(Records from a data source)
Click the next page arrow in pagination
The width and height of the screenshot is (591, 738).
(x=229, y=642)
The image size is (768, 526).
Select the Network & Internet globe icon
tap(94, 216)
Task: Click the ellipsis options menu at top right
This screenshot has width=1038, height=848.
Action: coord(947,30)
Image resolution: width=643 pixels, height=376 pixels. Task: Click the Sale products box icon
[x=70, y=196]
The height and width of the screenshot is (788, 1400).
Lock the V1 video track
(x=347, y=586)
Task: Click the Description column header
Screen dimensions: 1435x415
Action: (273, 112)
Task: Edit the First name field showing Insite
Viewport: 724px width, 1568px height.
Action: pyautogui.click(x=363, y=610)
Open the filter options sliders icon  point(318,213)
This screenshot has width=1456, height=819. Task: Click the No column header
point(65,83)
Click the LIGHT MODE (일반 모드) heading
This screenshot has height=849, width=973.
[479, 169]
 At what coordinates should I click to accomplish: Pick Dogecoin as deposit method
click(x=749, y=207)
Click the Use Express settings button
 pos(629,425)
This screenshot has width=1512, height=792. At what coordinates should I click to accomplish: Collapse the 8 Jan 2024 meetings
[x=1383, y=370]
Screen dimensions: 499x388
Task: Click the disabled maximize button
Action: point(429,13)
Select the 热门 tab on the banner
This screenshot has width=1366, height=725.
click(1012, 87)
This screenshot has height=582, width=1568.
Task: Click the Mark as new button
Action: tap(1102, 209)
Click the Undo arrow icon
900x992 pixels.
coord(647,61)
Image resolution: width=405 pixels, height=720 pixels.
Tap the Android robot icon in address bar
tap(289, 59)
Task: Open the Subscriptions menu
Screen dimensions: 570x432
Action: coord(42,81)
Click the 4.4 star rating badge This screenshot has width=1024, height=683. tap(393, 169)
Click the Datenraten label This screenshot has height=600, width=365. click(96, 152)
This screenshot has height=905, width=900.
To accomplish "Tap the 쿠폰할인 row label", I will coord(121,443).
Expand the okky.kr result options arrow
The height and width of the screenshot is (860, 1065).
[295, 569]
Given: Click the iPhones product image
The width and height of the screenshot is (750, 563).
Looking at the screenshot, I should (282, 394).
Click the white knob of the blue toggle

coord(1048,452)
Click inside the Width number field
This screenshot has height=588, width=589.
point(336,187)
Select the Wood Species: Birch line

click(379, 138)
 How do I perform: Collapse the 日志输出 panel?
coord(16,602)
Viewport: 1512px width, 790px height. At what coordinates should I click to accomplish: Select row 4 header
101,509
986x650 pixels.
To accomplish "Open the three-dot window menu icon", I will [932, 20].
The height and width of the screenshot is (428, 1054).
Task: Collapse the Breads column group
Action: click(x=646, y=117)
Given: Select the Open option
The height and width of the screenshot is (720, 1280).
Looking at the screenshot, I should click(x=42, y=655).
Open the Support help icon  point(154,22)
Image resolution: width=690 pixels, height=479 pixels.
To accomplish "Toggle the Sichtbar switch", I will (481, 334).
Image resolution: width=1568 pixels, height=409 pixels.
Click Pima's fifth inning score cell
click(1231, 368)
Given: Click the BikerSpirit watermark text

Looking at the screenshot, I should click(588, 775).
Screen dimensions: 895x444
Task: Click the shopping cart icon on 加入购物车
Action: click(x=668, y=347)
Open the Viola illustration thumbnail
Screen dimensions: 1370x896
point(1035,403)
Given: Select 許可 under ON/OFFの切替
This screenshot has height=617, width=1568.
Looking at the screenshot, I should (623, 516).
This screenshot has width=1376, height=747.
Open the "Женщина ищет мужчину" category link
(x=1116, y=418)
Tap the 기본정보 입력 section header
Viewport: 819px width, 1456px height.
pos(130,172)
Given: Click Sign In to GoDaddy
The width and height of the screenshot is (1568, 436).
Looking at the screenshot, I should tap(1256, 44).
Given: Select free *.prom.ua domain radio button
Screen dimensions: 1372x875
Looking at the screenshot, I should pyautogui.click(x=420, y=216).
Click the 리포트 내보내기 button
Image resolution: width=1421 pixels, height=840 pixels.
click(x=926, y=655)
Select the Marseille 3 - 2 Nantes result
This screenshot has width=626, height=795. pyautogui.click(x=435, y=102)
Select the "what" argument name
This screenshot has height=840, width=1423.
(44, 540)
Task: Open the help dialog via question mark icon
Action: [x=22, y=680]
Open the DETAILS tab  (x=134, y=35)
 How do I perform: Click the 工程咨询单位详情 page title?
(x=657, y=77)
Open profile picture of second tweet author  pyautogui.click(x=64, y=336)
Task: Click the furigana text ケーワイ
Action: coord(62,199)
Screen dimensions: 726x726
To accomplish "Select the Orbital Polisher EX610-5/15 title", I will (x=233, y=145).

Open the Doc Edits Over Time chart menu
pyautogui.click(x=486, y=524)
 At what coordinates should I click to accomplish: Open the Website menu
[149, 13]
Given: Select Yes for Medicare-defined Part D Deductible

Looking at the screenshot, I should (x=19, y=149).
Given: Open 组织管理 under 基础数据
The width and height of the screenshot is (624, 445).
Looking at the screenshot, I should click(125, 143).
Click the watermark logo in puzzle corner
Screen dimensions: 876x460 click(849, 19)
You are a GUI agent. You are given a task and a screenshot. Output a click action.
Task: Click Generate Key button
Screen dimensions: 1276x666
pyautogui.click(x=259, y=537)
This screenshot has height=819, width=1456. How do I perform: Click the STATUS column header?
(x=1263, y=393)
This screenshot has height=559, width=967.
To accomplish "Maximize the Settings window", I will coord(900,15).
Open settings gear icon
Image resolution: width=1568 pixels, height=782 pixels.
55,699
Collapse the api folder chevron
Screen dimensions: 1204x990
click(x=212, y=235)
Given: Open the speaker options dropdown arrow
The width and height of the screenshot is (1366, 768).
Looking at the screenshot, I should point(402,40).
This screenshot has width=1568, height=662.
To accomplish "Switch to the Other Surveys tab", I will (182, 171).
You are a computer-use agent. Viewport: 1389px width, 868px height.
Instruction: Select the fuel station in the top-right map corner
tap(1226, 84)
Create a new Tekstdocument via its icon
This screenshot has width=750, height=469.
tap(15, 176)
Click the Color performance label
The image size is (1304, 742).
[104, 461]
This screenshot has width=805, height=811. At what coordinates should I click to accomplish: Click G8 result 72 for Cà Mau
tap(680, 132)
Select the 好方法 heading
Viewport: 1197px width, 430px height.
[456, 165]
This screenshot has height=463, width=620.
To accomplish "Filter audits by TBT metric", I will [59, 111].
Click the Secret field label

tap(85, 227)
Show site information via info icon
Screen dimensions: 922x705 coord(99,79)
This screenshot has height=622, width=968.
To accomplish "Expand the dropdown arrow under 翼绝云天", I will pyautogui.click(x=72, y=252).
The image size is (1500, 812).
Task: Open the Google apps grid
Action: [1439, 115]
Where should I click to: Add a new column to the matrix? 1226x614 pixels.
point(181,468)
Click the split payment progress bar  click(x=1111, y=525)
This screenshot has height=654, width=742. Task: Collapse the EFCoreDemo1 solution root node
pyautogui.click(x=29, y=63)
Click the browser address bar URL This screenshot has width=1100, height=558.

» Problem statement
An exact repeat of all the records is required.

» Expected answer
Click the next page arrow in pagination
The width and height of the screenshot is (591, 738).
(x=229, y=642)
The image size is (768, 526).
Select the Network & Internet globe icon
tap(94, 216)
Task: Click the ellipsis options menu at top right
This screenshot has width=1038, height=848.
Action: coord(947,30)
Image resolution: width=643 pixels, height=376 pixels. Task: Click the Sale products box icon
[x=70, y=196]
The height and width of the screenshot is (788, 1400).
Lock the V1 video track
(x=347, y=586)
Task: Click the Description column header
Screen dimensions: 1435x415
Action: (273, 112)
Task: Edit the First name field showing Insite
Viewport: 724px width, 1568px height.
Action: pyautogui.click(x=363, y=610)
Open the filter options sliders icon  point(318,213)
This screenshot has width=1456, height=819. Task: Click the No column header
point(65,83)
Click the LIGHT MODE (일반 모드) heading
This screenshot has height=849, width=973.
[479, 169]
 At what coordinates should I click to accomplish: Pick Dogecoin as deposit method
click(x=749, y=207)
Click the Use Express settings button
 pos(629,425)
This screenshot has width=1512, height=792. At what coordinates should I click to accomplish: Collapse the 8 Jan 2024 meetings
[x=1383, y=370]
Screen dimensions: 499x388
Task: Click the disabled maximize button
Action: point(429,13)
Select the 热门 tab on the banner
This screenshot has width=1366, height=725.
click(1012, 87)
This screenshot has height=582, width=1568.
Task: Click the Mark as new button
Action: tap(1102, 209)
Click the Undo arrow icon
900x992 pixels.
coord(647,61)
Image resolution: width=405 pixels, height=720 pixels.
Tap the Android robot icon in address bar
tap(289, 59)
Task: Open the Subscriptions menu
Screen dimensions: 570x432
Action: coord(42,81)
Click the 4.4 star rating badge This screenshot has width=1024, height=683. tap(393, 169)
Click the Datenraten label This screenshot has height=600, width=365. click(96, 152)
This screenshot has height=905, width=900.
To accomplish "Tap the 쿠폰할인 row label", I will coord(121,443).
Expand the okky.kr result options arrow
The height and width of the screenshot is (860, 1065).
[295, 569]
Given: Click the iPhones product image
The width and height of the screenshot is (750, 563).
Looking at the screenshot, I should (282, 394).
Click the white knob of the blue toggle

coord(1048,452)
Click inside the Width number field
This screenshot has height=588, width=589.
point(336,187)
Select the Wood Species: Birch line

click(379, 138)
 How do I perform: Collapse the 日志输出 panel?
coord(16,602)
Viewport: 1512px width, 790px height. At what coordinates should I click to accomplish: Select row 4 header
101,509
986x650 pixels.
To accomplish "Open the three-dot window menu icon", I will [932, 20].
The height and width of the screenshot is (428, 1054).
Task: Collapse the Breads column group
Action: click(x=646, y=117)
Given: Select the Open option
The height and width of the screenshot is (720, 1280).
Looking at the screenshot, I should click(x=42, y=655).
Open the Support help icon  point(154,22)
Image resolution: width=690 pixels, height=479 pixels.
To accomplish "Toggle the Sichtbar switch", I will (481, 334).
Image resolution: width=1568 pixels, height=409 pixels.
Click Pima's fifth inning score cell
click(1231, 368)
Given: Click the BikerSpirit watermark text

Looking at the screenshot, I should click(588, 775).
Screen dimensions: 895x444
Task: Click the shopping cart icon on 加入购物车
Action: click(x=668, y=347)
Open the Viola illustration thumbnail
Screen dimensions: 1370x896
point(1035,403)
Given: Select 許可 under ON/OFFの切替
This screenshot has height=617, width=1568.
Looking at the screenshot, I should (623, 516).
This screenshot has width=1376, height=747.
Open the "Женщина ищет мужчину" category link
(x=1116, y=418)
Tap the 기본정보 입력 section header
Viewport: 819px width, 1456px height.
pos(130,172)
Given: Click Sign In to GoDaddy
The width and height of the screenshot is (1568, 436).
Looking at the screenshot, I should tap(1256, 44).
Given: Select free *.prom.ua domain radio button
Screen dimensions: 1372x875
Looking at the screenshot, I should pyautogui.click(x=420, y=216).
Click the 리포트 내보내기 button
Image resolution: width=1421 pixels, height=840 pixels.
click(x=926, y=655)
Select the Marseille 3 - 2 Nantes result
This screenshot has width=626, height=795. pyautogui.click(x=435, y=102)
Select the "what" argument name
This screenshot has height=840, width=1423.
(44, 540)
Task: Open the help dialog via question mark icon
Action: [x=22, y=680]
Open the DETAILS tab  (x=134, y=35)
 How do I perform: Click the 工程咨询单位详情 page title?
(x=657, y=77)
Open profile picture of second tweet author  pyautogui.click(x=64, y=336)
Task: Click the furigana text ケーワイ
Action: coord(62,199)
Screen dimensions: 726x726
To accomplish "Select the Orbital Polisher EX610-5/15 title", I will (x=233, y=145).

Open the Doc Edits Over Time chart menu
pyautogui.click(x=486, y=524)
 At what coordinates should I click to accomplish: Open the Website menu
[149, 13]
Given: Select Yes for Medicare-defined Part D Deductible

Looking at the screenshot, I should (x=19, y=149).
Given: Open 组织管理 under 基础数据
The width and height of the screenshot is (624, 445).
Looking at the screenshot, I should click(125, 143).
Click the watermark logo in puzzle corner
Screen dimensions: 876x460 click(849, 19)
You are a GUI agent. You are given a task and a screenshot. Output a click action.
Task: Click Generate Key button
Screen dimensions: 1276x666
pyautogui.click(x=259, y=537)
This screenshot has height=819, width=1456. How do I perform: Click the STATUS column header?
(x=1263, y=393)
This screenshot has height=559, width=967.
To accomplish "Maximize the Settings window", I will coord(900,15).
Open settings gear icon
Image resolution: width=1568 pixels, height=782 pixels.
55,699
Collapse the api folder chevron
Screen dimensions: 1204x990
click(x=212, y=235)
Given: Open the speaker options dropdown arrow
The width and height of the screenshot is (1366, 768).
Looking at the screenshot, I should point(402,40).
This screenshot has width=1568, height=662.
To accomplish "Switch to the Other Surveys tab", I will (182, 171).
You are a computer-use agent. Viewport: 1389px width, 868px height.
Instruction: Select the fuel station in the top-right map corner
tap(1226, 84)
Create a new Tekstdocument via its icon
This screenshot has width=750, height=469.
tap(15, 176)
Click the Color performance label
The image size is (1304, 742).
[104, 461]
This screenshot has width=805, height=811. At what coordinates should I click to accomplish: Click G8 result 72 for Cà Mau
tap(680, 132)
Select the 好方法 heading
Viewport: 1197px width, 430px height.
[456, 165]
This screenshot has height=463, width=620.
To accomplish "Filter audits by TBT metric", I will [59, 111].
Click the Secret field label

tap(85, 227)
Show site information via info icon
Screen dimensions: 922x705 coord(99,79)
This screenshot has height=622, width=968.
To accomplish "Expand the dropdown arrow under 翼绝云天", I will pyautogui.click(x=72, y=252).
The image size is (1500, 812).
Task: Open the Google apps grid
Action: [1439, 115]
Where should I click to: Add a new column to the matrix? 1226x614 pixels.
point(181,468)
Click the split payment progress bar  click(x=1111, y=525)
This screenshot has height=654, width=742. Task: Collapse the EFCoreDemo1 solution root node
pyautogui.click(x=29, y=63)
Click the browser address bar URL This screenshot has width=1100, height=558.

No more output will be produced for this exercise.